Stage Career
He made his first appearance on stage at London's Lyceum Theatre in 1912 during the run of Frederick Melville's melodrama The Monk and the Woman, when he took up the part of Brother John. During that year he was at Her Majesty's Theatre understudying, and subsequently appeared at the Garrick Theatre in Charles Klein's play Find the Woman, and Trust the People. In 1913 he joined Benson's Company and toured in the provinces, South Africa and Rhodesia. During 1914 he toured with Miss Darragh (Letitia Marion Dallas, d. 1917) in Laurence Irving's play The Unwritten Law, and he appeared at the Old Vic in 1914 as Malcolm in Macbeth, Tranio in The Taming of the Shrew, and the gravedigger in Hamlet, among many other roles.
World War I intervened in his career, and from 1914 to 1921 he served with the British Army in France. Following his discharge, in January 1922 he joined the Birmingham Repertory Company. He played many classical roles on stage, appearing at London's top theatres, making his name on the stage performing works by George Bernard Shaw, who said that Hardwicke was his fifth favourite actor after the four Marx Brothers.

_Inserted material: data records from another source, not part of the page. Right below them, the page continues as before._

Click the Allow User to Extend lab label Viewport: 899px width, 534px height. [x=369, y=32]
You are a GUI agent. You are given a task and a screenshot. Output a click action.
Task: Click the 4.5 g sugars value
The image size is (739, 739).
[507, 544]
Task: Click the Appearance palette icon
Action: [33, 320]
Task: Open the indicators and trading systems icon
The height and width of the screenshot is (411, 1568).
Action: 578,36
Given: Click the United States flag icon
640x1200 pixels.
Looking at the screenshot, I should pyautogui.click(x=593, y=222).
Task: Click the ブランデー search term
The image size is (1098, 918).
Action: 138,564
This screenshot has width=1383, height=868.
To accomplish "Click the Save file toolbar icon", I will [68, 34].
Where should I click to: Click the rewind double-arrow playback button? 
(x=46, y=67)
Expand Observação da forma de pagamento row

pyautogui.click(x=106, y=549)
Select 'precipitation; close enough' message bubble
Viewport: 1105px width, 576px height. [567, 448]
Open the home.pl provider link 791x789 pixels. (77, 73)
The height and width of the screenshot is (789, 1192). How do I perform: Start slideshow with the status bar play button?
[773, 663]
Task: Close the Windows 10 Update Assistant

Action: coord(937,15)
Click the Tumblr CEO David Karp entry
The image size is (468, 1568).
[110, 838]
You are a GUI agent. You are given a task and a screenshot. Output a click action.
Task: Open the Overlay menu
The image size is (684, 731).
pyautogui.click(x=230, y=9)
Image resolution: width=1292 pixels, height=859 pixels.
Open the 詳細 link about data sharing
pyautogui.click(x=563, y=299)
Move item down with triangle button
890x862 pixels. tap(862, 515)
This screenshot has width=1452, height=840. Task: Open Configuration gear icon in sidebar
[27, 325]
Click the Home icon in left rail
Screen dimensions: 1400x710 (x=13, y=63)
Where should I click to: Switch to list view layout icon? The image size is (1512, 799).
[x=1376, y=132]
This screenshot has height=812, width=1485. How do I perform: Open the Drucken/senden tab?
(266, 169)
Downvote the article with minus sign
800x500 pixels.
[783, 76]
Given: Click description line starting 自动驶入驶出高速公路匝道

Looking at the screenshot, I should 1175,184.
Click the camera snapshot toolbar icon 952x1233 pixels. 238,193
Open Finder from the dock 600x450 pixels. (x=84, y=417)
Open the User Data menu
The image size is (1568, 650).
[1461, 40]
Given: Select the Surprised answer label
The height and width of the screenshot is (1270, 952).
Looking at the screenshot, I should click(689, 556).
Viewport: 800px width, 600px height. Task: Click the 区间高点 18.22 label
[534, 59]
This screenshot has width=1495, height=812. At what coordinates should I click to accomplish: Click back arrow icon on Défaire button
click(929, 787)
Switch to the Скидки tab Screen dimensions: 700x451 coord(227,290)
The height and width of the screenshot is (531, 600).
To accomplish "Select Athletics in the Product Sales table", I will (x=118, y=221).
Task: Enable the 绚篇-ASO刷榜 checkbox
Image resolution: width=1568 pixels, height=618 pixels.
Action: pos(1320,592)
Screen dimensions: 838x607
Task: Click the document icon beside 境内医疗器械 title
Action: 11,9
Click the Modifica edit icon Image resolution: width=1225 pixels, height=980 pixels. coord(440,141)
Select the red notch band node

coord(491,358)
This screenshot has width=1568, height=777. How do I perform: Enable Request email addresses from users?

As one of the leading Shavian actors of his generation, Hardwicke starred in such Shavian works as Caesar and Cleopatra, Pygmalion, The Apple Cart, Candida, Too True to Be Good, and Don Juan in Hell, making such an impression that at age 41 he became the youngest actor to be knighted (this occurred in the 1934 New Year's Honours; Laurence Olivier subsequently took the record in 1947 when he was knighted at the age of 40). Other stage successes included The Amazing Dr. Clitterhouse, Antigone and A Majority of One, winning a Tony Award nomination for his performance as a Japanese diplomat. In 1928, while appearing with Edith Day, Paul Robeson and Alberta Hunter in the London production of "Showboat", he married Helena Pickard.
In December 1935, Cedric Hardwicke was elected Rede Lecturer to Cambridge University for 1936. In the late 1930s Hardwicke moved to the USA, initially for film work (see below). In the early 1940s he continued his stage career touring and in New York.
In 1944 he returned to Britain, again touring, and reappeared on the London stage, at the Westminster Theatre, on 29 March 1945, as Richard Varwell in a revival of Eden and Adelaide Phillpotts' comedy Yellow Sands, and subsequently toured in this on the continent. He returned to America late in 1945 and appeared with Ethel Barrymore in December in a revival of Shaw's Pygmalion, and continued on the New York stage the following year. In 1946, he starred opposite Katharine Cornell as King Creon in her production of Jean Anouilh's adaptation of the Greek tragedy Antigone. In 1951–1952, he appeared on Broadway in Shaw's Don Juan in Hell with Agnes Moorehead, Charles Boyer and Charles Laughton.